Saved entries:
□ □ □
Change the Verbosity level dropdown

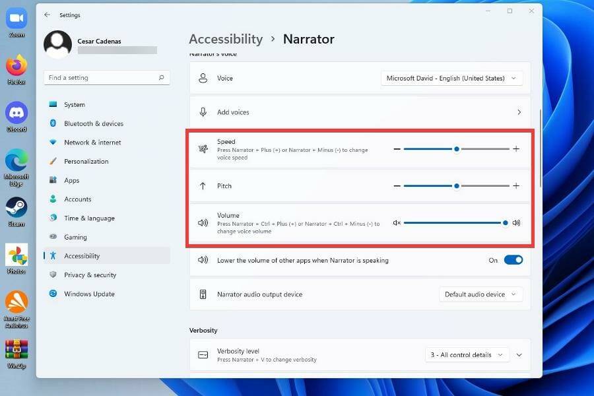click(467, 354)
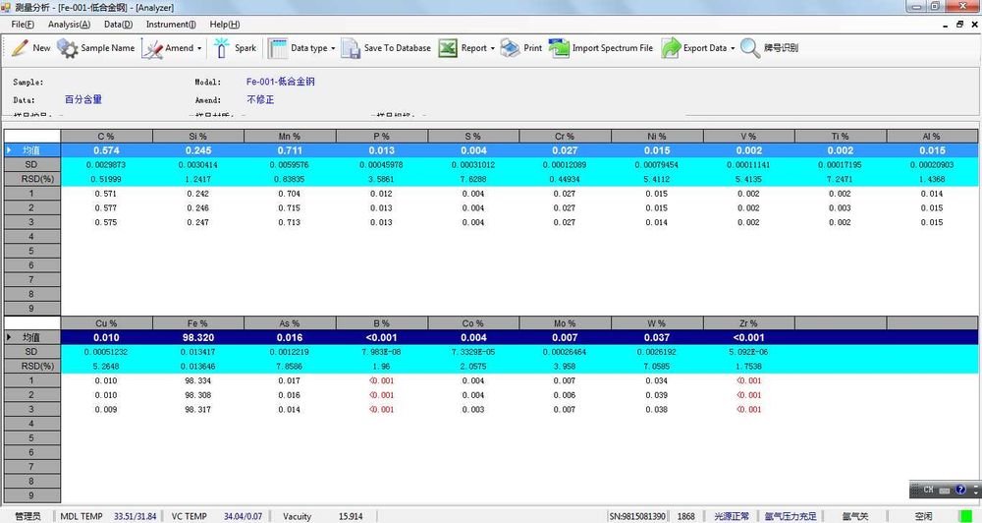Image resolution: width=982 pixels, height=523 pixels.
Task: Click the Excel Report icon
Action: tap(447, 47)
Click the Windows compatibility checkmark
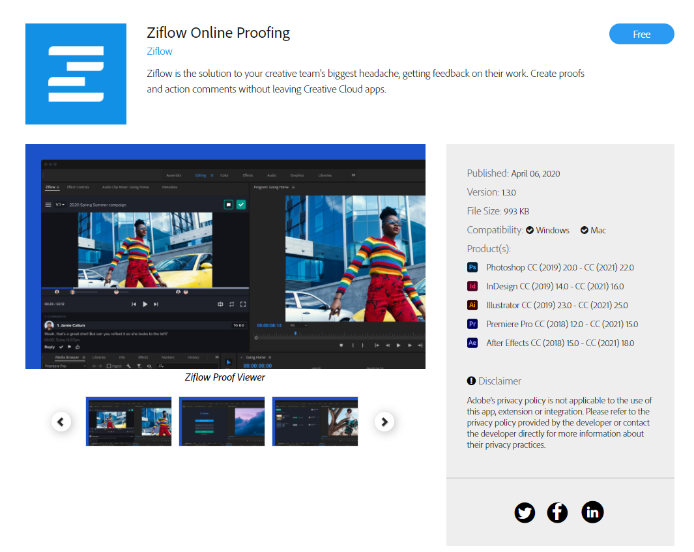The width and height of the screenshot is (694, 552). click(x=530, y=230)
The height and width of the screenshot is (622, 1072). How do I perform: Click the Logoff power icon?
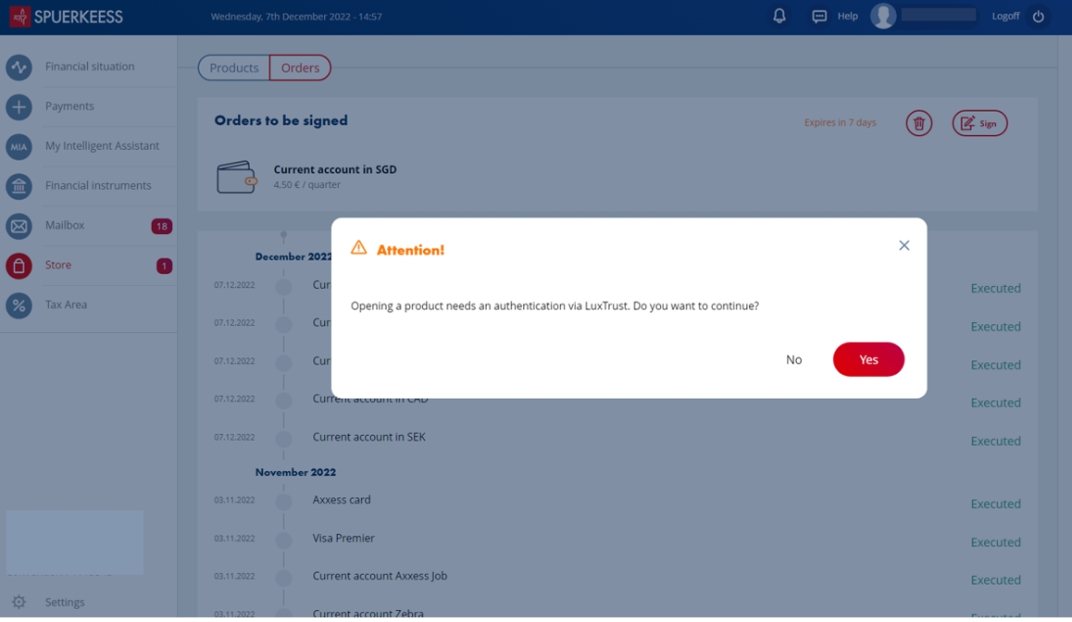click(x=1038, y=17)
□ □ □
Output every record verbatim, excluding any picture it contains.

Change the Verbosity level dropdown

click(467, 354)
Image resolution: width=982 pixels, height=523 pixels.
Task: Click the Excel Report icon
Action: tap(447, 47)
Click the Windows compatibility checkmark
The width and height of the screenshot is (694, 552). click(x=530, y=230)
The height and width of the screenshot is (622, 1072). How do I perform: Click the Logoff power icon?
click(x=1038, y=17)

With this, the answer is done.